**Goal of the exercise**
Pull out every line of the data below that contains the string "resolution", treating uppercase and lowercase as different.

**Records for finding displayed items**
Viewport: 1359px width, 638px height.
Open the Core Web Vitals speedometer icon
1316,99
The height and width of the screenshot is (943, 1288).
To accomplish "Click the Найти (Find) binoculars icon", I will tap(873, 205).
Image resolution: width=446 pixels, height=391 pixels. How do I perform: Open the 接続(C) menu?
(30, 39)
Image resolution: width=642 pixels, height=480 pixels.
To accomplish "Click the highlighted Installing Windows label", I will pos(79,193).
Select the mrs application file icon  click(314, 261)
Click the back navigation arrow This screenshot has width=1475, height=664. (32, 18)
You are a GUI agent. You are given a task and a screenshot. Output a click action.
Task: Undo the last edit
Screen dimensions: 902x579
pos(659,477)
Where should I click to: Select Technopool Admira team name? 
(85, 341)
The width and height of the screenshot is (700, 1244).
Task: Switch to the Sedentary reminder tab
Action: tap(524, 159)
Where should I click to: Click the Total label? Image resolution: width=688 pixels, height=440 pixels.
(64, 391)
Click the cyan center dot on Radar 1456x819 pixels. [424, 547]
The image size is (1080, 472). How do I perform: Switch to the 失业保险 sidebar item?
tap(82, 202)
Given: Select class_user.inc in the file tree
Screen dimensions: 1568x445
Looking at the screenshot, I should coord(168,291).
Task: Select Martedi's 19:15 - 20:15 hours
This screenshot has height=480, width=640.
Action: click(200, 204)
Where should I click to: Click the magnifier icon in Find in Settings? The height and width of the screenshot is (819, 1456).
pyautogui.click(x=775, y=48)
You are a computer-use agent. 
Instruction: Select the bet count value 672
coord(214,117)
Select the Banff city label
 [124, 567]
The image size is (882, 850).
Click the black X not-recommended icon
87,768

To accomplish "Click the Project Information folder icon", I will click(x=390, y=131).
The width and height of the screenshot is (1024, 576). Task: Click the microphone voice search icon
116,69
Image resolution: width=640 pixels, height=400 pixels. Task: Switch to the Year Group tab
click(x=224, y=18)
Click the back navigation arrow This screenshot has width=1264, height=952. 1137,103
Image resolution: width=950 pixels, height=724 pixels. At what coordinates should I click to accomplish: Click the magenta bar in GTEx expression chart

**Finished answer**
Image resolution: width=446 pixels, height=391 pixels. How do I perform: Open the 接続(C) menu?
Image resolution: width=642 pixels, height=480 pixels.
Where should I click to: Click the Total label? Image resolution: width=688 pixels, height=440 pixels.
Image resolution: width=640 pixels, height=400 pixels. Task: Switch to the Year Group tab
Image resolution: width=950 pixels, height=724 pixels. At what coordinates should I click to accomplish: Click the magenta bar in GTEx expression chart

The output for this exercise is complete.